Task directions -> Reproduce each line from the first in the data through the line that contains "Task: Click the first" exactly; give nothing else.

Task inputs ->
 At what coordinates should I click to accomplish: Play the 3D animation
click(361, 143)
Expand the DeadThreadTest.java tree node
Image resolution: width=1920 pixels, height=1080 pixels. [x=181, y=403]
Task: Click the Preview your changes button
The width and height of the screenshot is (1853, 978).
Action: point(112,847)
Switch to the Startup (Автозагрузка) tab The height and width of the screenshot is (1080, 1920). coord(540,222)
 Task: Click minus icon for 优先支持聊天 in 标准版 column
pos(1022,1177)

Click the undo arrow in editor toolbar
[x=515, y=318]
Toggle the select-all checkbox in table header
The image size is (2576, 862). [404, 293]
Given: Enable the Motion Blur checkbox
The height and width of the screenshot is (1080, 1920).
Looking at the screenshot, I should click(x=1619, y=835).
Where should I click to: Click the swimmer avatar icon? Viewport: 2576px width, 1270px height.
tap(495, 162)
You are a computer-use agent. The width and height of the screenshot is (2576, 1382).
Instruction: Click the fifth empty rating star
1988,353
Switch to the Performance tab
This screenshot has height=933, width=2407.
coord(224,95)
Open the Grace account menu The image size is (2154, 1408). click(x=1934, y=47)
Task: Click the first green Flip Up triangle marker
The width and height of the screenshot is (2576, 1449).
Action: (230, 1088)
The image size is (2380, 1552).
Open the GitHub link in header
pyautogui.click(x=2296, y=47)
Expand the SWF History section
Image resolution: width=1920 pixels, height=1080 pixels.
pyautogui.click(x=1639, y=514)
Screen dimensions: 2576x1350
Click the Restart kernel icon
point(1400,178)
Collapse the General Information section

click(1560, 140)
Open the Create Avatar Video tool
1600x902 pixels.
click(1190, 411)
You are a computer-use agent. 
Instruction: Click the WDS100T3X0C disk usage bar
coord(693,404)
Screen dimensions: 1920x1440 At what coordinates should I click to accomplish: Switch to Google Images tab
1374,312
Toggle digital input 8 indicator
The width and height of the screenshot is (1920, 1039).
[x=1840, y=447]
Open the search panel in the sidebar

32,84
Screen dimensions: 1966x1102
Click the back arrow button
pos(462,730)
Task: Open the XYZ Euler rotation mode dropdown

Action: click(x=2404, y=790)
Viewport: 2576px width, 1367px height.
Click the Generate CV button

Exercise result ->
 At what coordinates should I click to accomplish: Play the 3D animation
click(361, 143)
Expand the DeadThreadTest.java tree node
Image resolution: width=1920 pixels, height=1080 pixels. [x=181, y=403]
Task: Click the Preview your changes button
The width and height of the screenshot is (1853, 978).
Action: point(112,847)
Switch to the Startup (Автозагрузка) tab The height and width of the screenshot is (1080, 1920). coord(540,222)
 Task: Click minus icon for 优先支持聊天 in 标准版 column
pos(1022,1177)

Click the undo arrow in editor toolbar
[x=515, y=318]
Toggle the select-all checkbox in table header
The image size is (2576, 862). [404, 293]
Given: Enable the Motion Blur checkbox
The height and width of the screenshot is (1080, 1920).
Looking at the screenshot, I should click(x=1619, y=835).
Where should I click to: Click the swimmer avatar icon? Viewport: 2576px width, 1270px height.
tap(495, 162)
You are a computer-use agent. The width and height of the screenshot is (2576, 1382).
Instruction: Click the fifth empty rating star
1988,353
Switch to the Performance tab
This screenshot has height=933, width=2407.
coord(224,95)
Open the Grace account menu The image size is (2154, 1408). click(x=1934, y=47)
Task: Click the first green Flip Up triangle marker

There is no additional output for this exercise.